A brief submitted by anonymized individual taxpayers write how they “were left scrambling and confused when the IRS came to assess the MRT.”
A group of law and linguistics professors, in a brief in support of neither party headlined by former D.C. Circuit Judge Thomas Griffith, warns against the use of contemporaneous dictionaries to determine the meaning of “income,” instead offering a corpus linguistics approach (reviewing contemporary public usage of the term) and conclude that unrealized gains were not part of the meaning of income at the time.

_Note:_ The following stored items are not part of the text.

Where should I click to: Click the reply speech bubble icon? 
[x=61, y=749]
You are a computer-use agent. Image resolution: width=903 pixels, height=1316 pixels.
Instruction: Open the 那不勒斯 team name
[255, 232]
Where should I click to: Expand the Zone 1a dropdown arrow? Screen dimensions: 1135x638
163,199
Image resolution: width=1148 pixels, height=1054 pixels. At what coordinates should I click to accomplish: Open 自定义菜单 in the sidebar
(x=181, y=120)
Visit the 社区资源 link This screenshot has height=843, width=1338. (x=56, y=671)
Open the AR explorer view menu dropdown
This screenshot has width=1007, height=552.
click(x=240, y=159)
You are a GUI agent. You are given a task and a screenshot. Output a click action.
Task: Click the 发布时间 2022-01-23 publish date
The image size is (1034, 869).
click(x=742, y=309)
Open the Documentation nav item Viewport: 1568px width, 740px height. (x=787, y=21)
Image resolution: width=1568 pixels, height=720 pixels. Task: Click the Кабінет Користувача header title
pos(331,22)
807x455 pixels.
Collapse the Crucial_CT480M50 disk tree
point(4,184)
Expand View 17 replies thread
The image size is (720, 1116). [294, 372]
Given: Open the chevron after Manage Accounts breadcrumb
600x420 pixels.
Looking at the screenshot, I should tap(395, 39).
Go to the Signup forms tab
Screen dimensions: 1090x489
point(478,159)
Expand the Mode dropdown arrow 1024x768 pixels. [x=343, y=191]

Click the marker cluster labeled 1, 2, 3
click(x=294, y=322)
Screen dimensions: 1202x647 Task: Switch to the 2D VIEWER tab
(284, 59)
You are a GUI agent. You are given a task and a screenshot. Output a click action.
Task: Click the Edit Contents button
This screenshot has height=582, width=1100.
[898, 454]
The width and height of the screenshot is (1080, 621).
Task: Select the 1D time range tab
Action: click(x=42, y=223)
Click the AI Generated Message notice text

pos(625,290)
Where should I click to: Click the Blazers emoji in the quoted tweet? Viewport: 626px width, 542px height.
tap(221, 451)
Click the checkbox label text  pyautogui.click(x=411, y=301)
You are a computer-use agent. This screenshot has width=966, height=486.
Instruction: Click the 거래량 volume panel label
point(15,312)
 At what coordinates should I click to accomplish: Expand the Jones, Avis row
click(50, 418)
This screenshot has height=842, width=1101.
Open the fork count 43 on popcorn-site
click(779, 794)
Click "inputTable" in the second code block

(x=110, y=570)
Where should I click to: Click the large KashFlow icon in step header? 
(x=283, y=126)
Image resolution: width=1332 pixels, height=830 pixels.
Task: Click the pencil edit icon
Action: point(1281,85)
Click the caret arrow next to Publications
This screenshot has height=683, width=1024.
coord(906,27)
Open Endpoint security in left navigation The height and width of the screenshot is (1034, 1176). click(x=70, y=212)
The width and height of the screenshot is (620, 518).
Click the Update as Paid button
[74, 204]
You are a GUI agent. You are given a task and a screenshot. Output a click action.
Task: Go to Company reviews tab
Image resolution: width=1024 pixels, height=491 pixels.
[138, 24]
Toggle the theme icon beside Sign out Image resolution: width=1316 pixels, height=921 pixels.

The Small Business & Entrepreneurship Council filed in support of neither party, taking no position on the Ninth Circuit’s decision but writing that if the MRT is held invalid, it should be severed to allow the rest of TCJA to remain in effect: “[t]he more territorial regime ushered in by the TCJA can function fully without the Repatriation Tax.”
Additionally, Justice Samuel Alito this morning issued a statement declining to recuse himself in the case. Senator Richard Durbin (D-IL) had urged the recusal, noting that David Rivkin, an attorney in the case, co-wrote two Wall Street Journal articles on Justice Alito. Alito writes that justices “are required to put favorable or unfavorable comments and any personal connections with an attorney out of our minds and judge the cases based solely on the law and the facts. And that is what we do.”
Briefs in support of the government were due by October 23. In total, 43 outside briefs have been filed in the case: 22 in support of the Moores, 18 in support of the federal government, and 3 (including NTUF’s) in support of neither party. Key points raised by the briefs in support of the government:
Professors Reuven Avi-Yonah, Clinton Wallace, and Bret Wells argue taxing unrealized income is essential to prevent tax shelters.
Professor Calvin Johnson at the University of Texas argues that any tax that cannot be apportioned is therefore indirect and that Pollock should be overruled.
Professor Theodore Seto at Loyola Law School argues that realization can be both direct and indirect, and this case involves indirect realization.
Professor Amandeep Grewal of the University of Iowa argues that the mandatory repatriation tax is itself not a tax, but instead increases a taxpayer’s subpart F income that is then taxed.
Professor Alex Zhang of Emory Law School argues there are five types of realization events, and the absence of income is not the only factor.
Professors Akhil Reed Amar and Vikram David argue that only head taxes and real estate taxes are direct taxes.
Professors Donald Tobin and Ellen Aprill argue that historically income has meant more than cash income.
Professors Bruce Ackerman, Joseph Fishkin, and William Forbath argue that Pollock was wrongly decided.
Professors John Brooks and David Gamage argue that 1913-era scholars who discussed realization did not believe it was a necessary element of income.
The American Tax Policy Institute argues that the tax constitutionally taxes the entity.
The American College of Tax Counsel argue that the case involves taxing of the business’s realized income.
Economists at the American Enterprise Institute argue that an external tax cannot be a direct tax.
The NYU Tax Law Center argues that Macomber should be limited to its facts.
A group of professors of tax law, legal history, and computational science respond to the corpus linguistics approach suggested in one of the briefs supporting the Moores.
A group writing on behalf of small businesses argues that the predictability in pass-through taxation is important.
An investment firm argues that if Congress had structured the tax a different way, it may have violated the Fifth Amendment’s Takings Clause.
Former congressional staffer George Callas and Professor Mindy Herzfeld argue that the curtailment of a previously conferred benefit is not a new tax.
16 states and DC argue that the mandatory repatriation tax does not harm their states.